» **Data for the task**:
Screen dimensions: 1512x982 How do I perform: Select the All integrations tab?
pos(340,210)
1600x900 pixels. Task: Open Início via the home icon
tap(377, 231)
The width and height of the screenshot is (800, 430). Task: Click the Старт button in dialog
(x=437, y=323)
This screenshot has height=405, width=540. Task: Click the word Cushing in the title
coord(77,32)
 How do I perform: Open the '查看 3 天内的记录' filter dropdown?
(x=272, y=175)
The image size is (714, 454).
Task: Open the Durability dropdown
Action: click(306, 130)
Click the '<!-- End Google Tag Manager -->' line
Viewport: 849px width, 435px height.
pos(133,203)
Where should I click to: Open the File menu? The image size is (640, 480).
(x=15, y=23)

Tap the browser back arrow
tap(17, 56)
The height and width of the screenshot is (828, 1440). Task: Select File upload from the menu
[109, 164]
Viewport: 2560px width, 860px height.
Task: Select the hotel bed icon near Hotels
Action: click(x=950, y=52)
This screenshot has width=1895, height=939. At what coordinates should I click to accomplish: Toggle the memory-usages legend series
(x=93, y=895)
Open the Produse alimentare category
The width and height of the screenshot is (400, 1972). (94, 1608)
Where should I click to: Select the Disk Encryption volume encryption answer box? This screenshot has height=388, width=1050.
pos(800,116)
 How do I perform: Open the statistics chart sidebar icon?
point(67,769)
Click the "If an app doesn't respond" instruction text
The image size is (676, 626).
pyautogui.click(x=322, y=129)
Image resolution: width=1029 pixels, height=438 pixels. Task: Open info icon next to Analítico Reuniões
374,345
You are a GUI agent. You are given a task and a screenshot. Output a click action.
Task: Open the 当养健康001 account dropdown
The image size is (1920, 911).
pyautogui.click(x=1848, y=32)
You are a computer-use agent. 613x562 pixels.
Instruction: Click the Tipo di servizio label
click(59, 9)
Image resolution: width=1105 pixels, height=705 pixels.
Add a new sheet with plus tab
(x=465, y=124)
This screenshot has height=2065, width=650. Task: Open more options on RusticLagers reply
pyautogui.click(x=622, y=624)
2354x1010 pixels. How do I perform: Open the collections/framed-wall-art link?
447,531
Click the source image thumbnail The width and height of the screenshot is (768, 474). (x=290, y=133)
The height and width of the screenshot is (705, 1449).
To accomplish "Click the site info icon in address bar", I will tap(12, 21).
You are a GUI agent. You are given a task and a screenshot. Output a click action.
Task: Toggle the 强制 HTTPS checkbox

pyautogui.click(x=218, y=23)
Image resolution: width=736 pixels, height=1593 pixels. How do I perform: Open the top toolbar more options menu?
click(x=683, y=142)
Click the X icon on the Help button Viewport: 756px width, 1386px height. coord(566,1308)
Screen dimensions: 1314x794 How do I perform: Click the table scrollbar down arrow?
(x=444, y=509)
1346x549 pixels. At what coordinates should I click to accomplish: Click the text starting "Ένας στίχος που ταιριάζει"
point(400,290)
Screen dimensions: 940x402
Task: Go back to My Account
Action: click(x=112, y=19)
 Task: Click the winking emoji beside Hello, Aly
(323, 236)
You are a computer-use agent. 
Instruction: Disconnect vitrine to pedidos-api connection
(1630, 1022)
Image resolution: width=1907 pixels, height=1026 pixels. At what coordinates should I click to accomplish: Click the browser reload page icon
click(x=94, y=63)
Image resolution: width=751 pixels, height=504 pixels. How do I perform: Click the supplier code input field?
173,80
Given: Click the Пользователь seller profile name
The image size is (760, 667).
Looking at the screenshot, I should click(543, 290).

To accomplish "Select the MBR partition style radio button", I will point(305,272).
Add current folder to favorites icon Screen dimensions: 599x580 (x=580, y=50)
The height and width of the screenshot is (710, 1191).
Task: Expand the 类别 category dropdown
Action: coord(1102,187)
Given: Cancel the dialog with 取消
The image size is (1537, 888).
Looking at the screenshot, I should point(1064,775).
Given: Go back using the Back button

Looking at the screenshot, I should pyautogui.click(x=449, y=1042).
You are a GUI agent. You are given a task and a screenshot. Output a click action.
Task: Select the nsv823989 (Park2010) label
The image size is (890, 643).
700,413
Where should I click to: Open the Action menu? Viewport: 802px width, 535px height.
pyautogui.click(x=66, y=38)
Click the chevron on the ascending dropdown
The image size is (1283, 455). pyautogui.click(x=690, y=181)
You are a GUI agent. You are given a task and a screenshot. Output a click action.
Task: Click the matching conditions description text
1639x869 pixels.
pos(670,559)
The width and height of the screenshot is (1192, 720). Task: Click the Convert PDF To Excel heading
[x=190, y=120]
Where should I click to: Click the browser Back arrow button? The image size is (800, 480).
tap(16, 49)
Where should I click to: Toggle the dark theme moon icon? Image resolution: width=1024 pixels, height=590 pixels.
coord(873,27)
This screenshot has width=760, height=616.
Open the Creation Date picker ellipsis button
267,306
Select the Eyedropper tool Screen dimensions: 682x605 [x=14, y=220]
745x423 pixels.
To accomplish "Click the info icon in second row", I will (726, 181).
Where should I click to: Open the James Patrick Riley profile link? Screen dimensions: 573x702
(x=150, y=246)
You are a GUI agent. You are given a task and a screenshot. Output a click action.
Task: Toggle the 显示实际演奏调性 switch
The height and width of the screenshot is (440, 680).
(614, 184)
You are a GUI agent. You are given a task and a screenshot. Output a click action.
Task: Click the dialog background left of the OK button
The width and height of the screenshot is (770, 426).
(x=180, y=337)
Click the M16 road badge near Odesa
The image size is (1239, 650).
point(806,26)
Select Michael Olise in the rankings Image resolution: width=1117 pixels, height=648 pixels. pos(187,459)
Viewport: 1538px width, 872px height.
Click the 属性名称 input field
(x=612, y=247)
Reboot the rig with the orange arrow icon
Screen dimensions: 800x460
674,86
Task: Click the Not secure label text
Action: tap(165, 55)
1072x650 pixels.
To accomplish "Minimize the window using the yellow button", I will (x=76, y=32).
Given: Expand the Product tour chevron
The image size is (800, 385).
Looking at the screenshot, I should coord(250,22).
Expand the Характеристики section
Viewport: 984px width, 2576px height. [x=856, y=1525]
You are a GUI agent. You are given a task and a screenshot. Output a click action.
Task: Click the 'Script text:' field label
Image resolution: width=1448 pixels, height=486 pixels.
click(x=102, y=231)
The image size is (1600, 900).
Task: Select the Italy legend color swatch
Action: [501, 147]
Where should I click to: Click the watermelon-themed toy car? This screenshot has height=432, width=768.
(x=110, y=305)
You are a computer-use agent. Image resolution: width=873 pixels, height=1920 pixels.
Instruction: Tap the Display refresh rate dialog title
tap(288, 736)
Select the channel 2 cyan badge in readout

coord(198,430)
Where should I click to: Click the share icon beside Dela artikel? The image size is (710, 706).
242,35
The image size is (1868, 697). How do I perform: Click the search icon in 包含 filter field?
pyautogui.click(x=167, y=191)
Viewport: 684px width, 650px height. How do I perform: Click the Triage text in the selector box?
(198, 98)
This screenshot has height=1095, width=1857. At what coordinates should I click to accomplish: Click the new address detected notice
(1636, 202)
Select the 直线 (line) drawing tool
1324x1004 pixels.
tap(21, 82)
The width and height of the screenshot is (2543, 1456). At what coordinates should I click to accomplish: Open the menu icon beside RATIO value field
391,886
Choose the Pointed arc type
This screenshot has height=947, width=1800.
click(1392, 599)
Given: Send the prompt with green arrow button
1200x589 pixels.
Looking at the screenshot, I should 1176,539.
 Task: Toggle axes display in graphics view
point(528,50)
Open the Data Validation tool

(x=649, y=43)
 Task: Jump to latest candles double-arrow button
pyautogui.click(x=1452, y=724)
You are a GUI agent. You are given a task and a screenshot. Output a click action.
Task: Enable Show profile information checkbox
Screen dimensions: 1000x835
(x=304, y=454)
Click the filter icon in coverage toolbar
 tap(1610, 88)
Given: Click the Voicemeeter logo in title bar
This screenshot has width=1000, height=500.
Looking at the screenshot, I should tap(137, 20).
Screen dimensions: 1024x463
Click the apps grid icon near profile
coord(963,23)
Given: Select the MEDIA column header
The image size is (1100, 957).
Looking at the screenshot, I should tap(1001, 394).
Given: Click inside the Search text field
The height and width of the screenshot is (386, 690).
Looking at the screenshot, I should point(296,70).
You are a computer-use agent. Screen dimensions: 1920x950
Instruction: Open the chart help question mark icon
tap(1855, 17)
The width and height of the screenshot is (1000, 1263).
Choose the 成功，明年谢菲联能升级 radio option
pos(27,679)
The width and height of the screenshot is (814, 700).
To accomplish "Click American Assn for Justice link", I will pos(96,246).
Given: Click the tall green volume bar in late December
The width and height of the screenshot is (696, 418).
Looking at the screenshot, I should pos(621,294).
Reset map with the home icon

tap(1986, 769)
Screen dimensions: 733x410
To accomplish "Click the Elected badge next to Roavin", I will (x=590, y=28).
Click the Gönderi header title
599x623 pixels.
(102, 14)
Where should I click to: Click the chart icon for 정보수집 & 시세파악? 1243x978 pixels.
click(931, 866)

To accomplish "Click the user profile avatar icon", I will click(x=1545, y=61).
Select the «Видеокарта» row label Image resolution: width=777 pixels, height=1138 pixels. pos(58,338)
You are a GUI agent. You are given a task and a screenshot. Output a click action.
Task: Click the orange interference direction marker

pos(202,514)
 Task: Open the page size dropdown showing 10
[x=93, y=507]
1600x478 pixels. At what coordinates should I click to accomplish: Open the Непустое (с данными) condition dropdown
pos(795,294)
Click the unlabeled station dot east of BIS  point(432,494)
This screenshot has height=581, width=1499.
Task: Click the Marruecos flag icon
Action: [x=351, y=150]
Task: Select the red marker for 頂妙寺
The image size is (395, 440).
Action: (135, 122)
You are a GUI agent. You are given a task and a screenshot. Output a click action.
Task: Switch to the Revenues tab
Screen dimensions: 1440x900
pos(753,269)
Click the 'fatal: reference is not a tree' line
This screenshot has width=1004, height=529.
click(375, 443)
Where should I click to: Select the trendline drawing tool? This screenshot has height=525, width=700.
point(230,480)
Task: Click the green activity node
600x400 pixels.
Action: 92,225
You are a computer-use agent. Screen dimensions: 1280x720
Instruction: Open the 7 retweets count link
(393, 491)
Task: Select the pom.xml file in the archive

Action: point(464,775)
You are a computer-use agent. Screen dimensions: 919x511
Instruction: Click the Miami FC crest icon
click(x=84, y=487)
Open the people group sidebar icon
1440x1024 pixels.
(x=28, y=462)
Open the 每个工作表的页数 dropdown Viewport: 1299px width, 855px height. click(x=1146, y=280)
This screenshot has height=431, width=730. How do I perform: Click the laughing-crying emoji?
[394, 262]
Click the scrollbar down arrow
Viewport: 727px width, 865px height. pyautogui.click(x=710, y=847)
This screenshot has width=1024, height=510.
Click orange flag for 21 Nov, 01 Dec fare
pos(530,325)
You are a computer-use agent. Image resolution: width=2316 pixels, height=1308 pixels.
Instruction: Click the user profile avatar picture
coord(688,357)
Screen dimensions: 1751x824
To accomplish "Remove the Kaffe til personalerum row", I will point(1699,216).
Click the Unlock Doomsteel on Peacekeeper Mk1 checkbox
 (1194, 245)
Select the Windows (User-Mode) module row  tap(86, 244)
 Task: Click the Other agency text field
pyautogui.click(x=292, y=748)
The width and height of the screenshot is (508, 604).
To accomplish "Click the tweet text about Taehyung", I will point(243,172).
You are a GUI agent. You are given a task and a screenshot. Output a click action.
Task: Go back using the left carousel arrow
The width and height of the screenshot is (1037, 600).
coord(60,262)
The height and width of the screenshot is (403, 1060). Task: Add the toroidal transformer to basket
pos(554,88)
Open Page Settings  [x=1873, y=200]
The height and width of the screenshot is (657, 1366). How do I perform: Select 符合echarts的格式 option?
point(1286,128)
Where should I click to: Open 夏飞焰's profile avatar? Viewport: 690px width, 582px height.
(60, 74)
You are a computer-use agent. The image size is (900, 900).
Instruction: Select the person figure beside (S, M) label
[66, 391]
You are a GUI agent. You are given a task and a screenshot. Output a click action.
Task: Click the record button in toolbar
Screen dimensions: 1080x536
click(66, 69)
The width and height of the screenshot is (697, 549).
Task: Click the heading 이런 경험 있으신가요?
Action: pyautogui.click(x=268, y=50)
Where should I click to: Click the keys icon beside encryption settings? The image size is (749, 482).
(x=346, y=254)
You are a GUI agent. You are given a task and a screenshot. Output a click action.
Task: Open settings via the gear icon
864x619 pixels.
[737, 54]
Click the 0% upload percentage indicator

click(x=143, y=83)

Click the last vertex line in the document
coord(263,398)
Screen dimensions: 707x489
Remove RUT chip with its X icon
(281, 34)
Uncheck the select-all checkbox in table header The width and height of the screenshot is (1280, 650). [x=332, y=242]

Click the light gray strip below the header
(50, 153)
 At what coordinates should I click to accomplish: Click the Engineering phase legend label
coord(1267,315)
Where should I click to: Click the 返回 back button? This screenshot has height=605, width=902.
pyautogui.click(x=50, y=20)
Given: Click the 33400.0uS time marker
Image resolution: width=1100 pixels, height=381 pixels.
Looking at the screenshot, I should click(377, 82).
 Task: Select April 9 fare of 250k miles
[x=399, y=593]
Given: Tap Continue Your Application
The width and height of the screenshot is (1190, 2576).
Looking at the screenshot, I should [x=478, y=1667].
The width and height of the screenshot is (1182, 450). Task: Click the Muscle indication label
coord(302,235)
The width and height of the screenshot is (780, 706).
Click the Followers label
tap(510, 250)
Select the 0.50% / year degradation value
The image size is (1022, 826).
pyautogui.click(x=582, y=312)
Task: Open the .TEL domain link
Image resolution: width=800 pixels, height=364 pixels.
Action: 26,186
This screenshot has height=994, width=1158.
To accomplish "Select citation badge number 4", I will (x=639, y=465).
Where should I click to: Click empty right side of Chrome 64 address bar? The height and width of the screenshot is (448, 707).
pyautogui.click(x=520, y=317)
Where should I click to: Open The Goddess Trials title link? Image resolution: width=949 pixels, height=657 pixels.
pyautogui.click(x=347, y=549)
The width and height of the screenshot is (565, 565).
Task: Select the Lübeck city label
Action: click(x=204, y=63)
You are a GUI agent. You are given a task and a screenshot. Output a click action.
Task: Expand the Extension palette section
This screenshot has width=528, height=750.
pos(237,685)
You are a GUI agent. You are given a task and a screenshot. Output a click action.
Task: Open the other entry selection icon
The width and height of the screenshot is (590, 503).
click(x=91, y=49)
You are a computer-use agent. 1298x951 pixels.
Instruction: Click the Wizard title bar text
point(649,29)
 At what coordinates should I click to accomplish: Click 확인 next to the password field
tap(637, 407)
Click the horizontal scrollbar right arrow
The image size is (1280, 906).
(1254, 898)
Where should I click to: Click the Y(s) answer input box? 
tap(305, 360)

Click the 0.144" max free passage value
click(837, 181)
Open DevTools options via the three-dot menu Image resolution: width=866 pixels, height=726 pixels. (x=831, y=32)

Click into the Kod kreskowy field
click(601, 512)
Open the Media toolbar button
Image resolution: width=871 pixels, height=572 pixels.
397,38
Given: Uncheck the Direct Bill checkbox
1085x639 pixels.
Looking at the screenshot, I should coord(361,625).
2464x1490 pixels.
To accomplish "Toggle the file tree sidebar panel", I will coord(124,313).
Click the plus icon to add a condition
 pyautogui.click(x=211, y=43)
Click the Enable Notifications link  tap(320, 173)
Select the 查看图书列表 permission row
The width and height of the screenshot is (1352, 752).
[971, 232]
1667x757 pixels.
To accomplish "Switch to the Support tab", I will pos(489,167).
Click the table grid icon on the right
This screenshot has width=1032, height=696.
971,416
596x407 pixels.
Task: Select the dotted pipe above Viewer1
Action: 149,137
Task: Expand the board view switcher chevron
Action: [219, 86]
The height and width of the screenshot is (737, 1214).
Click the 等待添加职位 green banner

» **To do**:
Where does the string "left" appear in the records above? Return every line that holds it.

» **Response for this exercise**:
Task: Click the dialog background left of the OK button
Task: Go back using the left carousel arrow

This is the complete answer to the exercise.